Masa Lalu

169 10 4
                                    

Hari demi hari berlalu. Hubungan Octa dan Rasyid pun semakin erat. Meski tak ada status yang jelas. Semenjak kejadian di supermarket berhari-hari yang lalu, Octa menjadi sering atau bahkan selalu merasa khawatir pada Rasyid. Sekalipun Rasyid tengah berada di dekatnya.

Kejadian itu terasa sangat nyata bagi Octa. Namun, Rasyid selalu menenangkannya dengan mengatakan kalau itu hanya mimpi buruk atau halusinasi akibat terlalu lelah dan banyak pikiran.

Tapi, tetap saja Octa selalu memikirkannya. Apalagi ditambah dengan pesan ujaran kebencian dari Sherly yang Octa tau dia adalah mantan kekasih Rasyid saat kuliah.

"Dibilang jangan suka ngelamun!"

Octa terkejut hingga hampir terjungkal dari kursinya. "Bisa gak si gak usah ngagetin?!"

Rasyid terkekeh. "Kalo lo gak ngelamun juga gak bakal gue kagetin kali."

Octa mendengus lalu kembali melanjutkan makan siangnya. Rasyid yang memang baru kembali dari sebuah pertemuan lantas bergabung bersama Octa. Kini keduanya tengah duduk berhadapan namun terhalang meja Octa.

Rasyid mengambil alih bekal Octa. Tidak, dia tidak ingin memintanya. Dia hanya ingin menyuapinya.

"Syid,"

"Hm?"

"Menurut lo SMS itu beneran dari Sherly?"

Rasyid menyuapkan nasi ke mulut Octa. "Nomor telponnya sama, apa mungkin satu nomor bisa dipake sejuta umat?"
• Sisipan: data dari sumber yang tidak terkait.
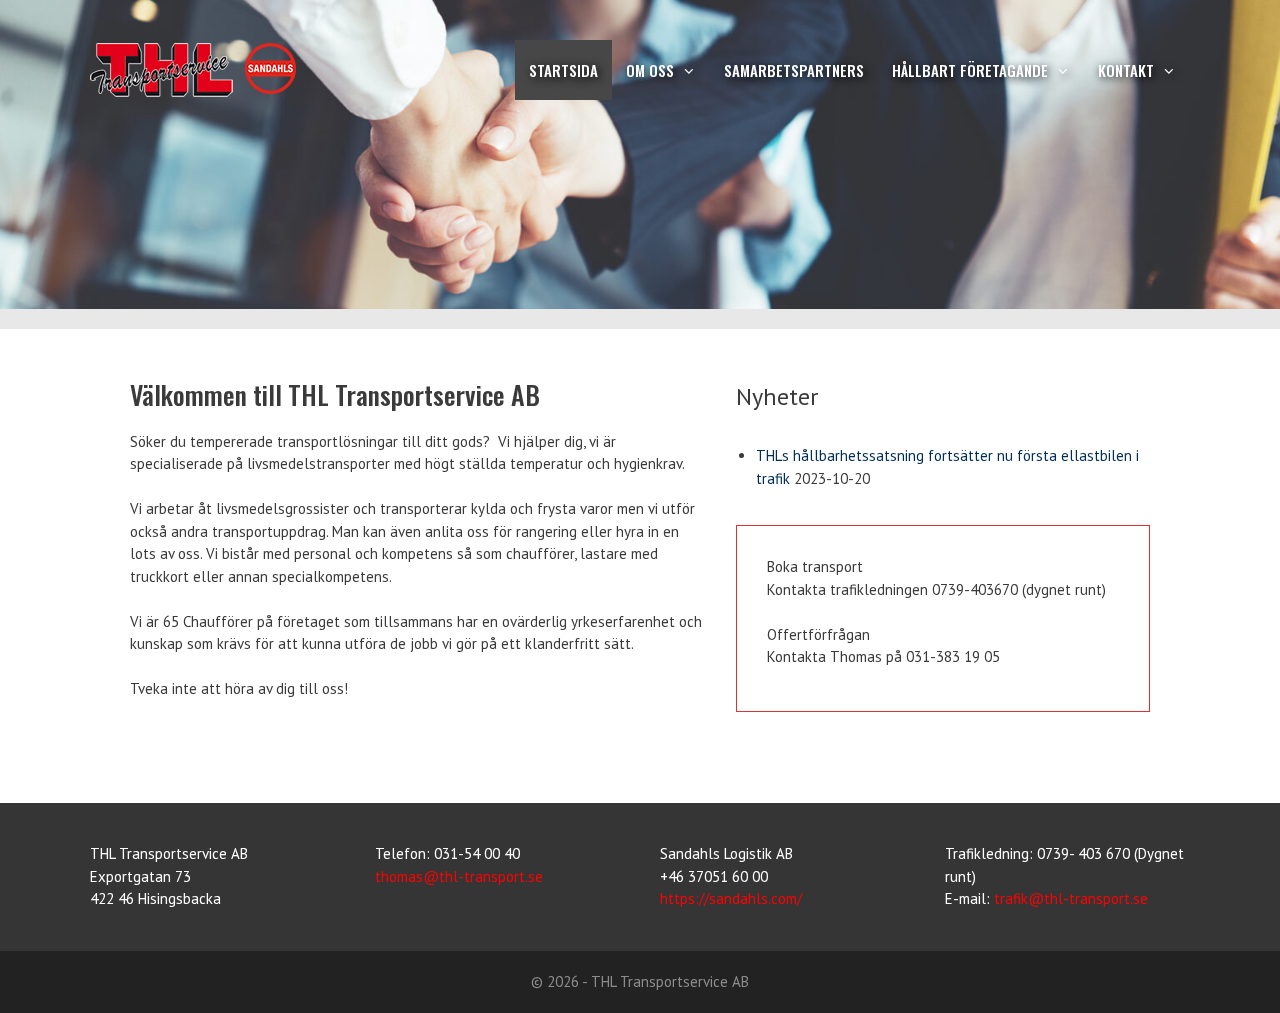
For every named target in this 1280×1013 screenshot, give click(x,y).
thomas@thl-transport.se (459, 876)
Octa mengangguk pelan sambil mengunyah makanannya.

"Wapwa mwungkwin kwalow swi Swerlwy dwi ..."

"Bahasa lo kayak bahasa alien, mending telen dulu baru ngomong." potong Rasyid. Octa mendengus. Kemudian dia mempercepat kunyahannya dan menelan makanannya.

"Apa mungkin dia dibajak?"

Rasyid kembali menyuapi Octa. "Mungkin."

"Lo bahas ini mulu, mau gue tanya langsung ke dia aja?"
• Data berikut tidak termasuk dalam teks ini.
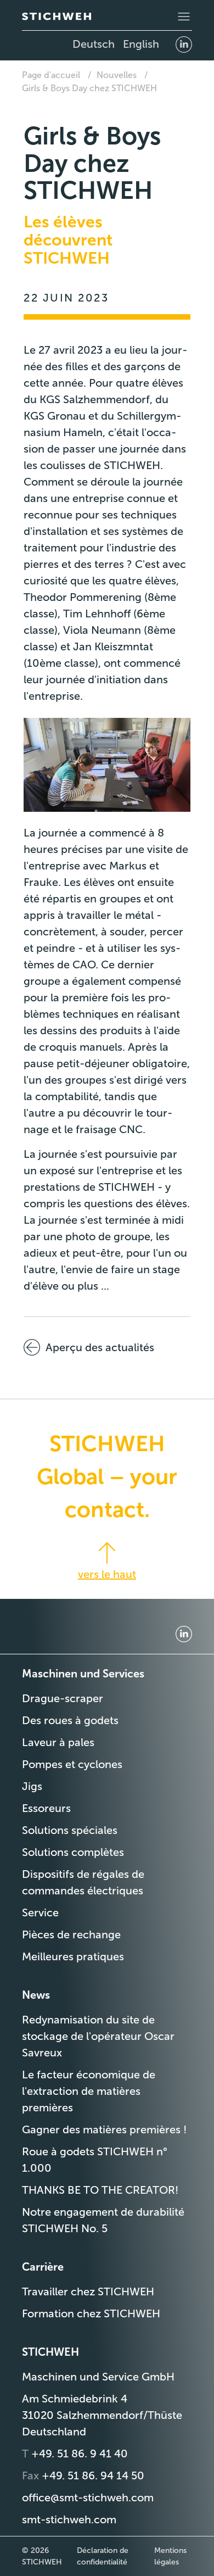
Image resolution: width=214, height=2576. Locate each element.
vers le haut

"Uhuk!" Octa tersedak. Rasyid lantas menyodorkan air padanya.

"Tanya langsung?" tanya Octa setelah menelan airnya.

"Iya, minta penjelasan dari dia,"

Octa menundukkan pandangannya. "Itu berarti Rasyid bakal ketemu dia, kan?" gumamnya.

"Gue denger loh lo ngomong apa," ujar Rasyid.
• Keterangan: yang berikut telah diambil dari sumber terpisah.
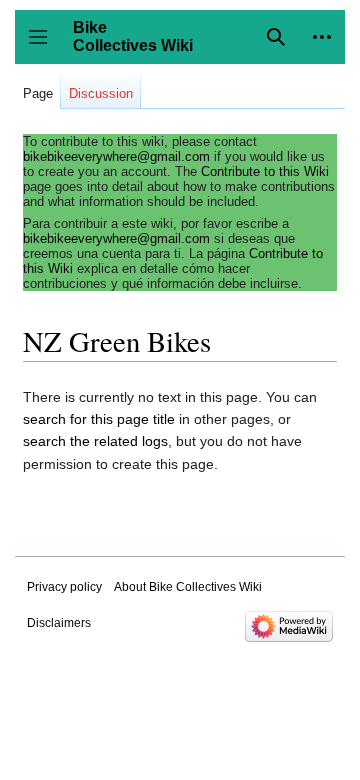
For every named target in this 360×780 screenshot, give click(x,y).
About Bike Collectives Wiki (188, 587)
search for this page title (99, 419)
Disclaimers (59, 623)
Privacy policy (64, 587)
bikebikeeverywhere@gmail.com (116, 156)
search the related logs (95, 441)
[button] (322, 37)
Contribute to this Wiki (265, 171)
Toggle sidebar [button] (44, 46)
Octa kembali menatap Rasyid. "Sebenernya gue gak rela lo ketemu lagi sama dia, tapi demi memenuhi hasrat penasaran gue, lo harus temuin dia secepatnya, minimal chat atau telpon deh."

Rasyid mengangguk lalu kembali menyuapi Octa. "Tapi, kenapa lo gak rela gue ketemu dia? Dan kenapa gue harus nemuin dia demi rasa penasaran lo?"

"Kwarnwa lwo witwu twemwen gwuwe, gwuew gwak mwauw twerjwadwiw wapwa-wapwa swamwa lwo, dwan swebwagwai twemwan ywang bwaiwk lwow hwarwus bwantwuiwn gwuew," jawab Octa dengan mulut yang masih terisi penuh oleh makanan.

Meskipun terdengar seperti bahasa alien, Rasyid paham akan apa yang dikatakan Octa. Lagi-lagi hatinya terasa tersentil. Ternyata Octa masih menganggapnya sekedar teman. Padahal hubungan mereka sudah sangat dekat.

"Ya udah, gue telpon sekarang deh."

Rasyid menyalakan ponsel lalu menghubungi kontaknya yang bernama Sherly. Diletakkan ponselnya itu di atas meja dan dinyalakan speakernya. Rasyid pun kembali menyuapi Octa.

"Halo, Syid?"

Rasyid melirik Octa. Dia berdehem setelah Octa mengangguk. "Halo, Sher, gue mau tanya sesuatu boleh? Lo lagi sibuk gak?"